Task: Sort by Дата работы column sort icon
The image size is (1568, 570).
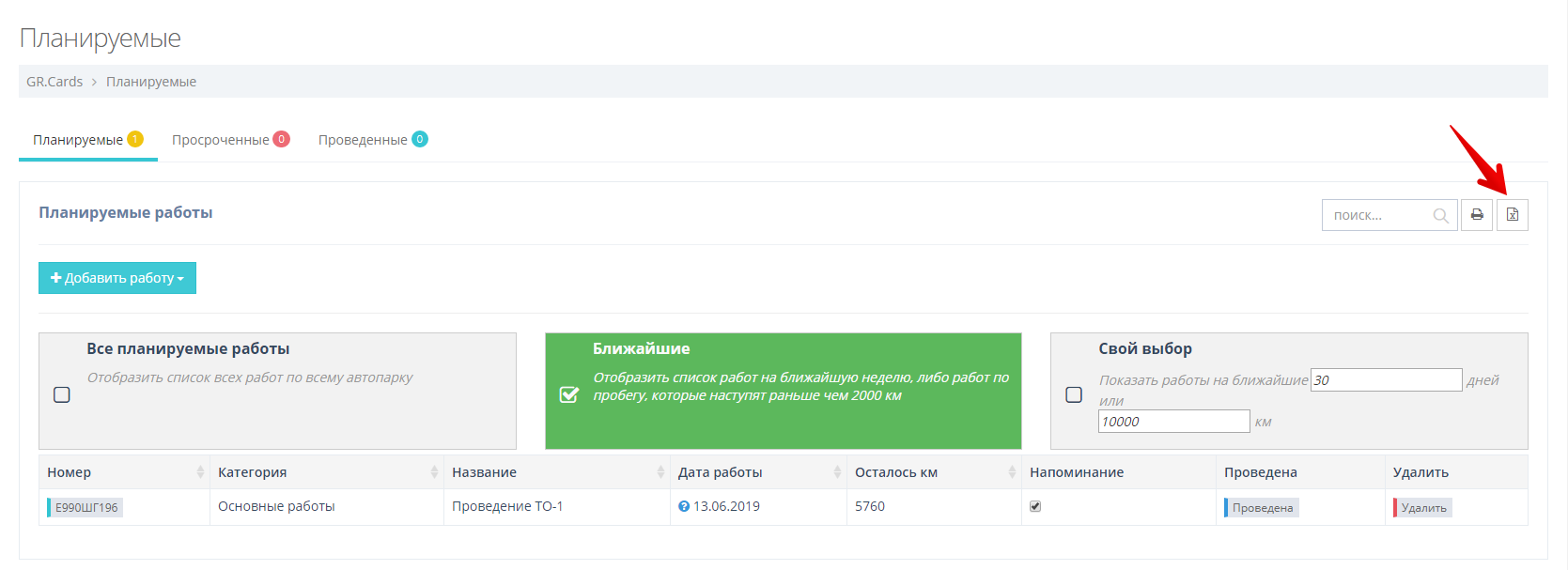Action: [x=837, y=472]
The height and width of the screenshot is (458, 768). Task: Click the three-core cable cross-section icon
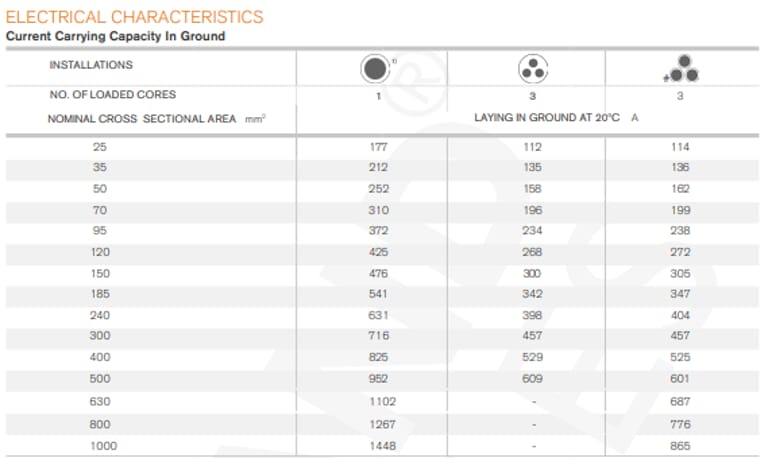click(x=532, y=68)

==*==

• ASSIGNMENT
Only one thing is required: an exact printout of the lines from the line containing "The height and" through the last line of the records, pictures excluded.

• OUTPUT FOR THIS TASK
The height and width of the screenshot is (458, 768). Task: Click the three-core cable cross-section icon
click(x=532, y=68)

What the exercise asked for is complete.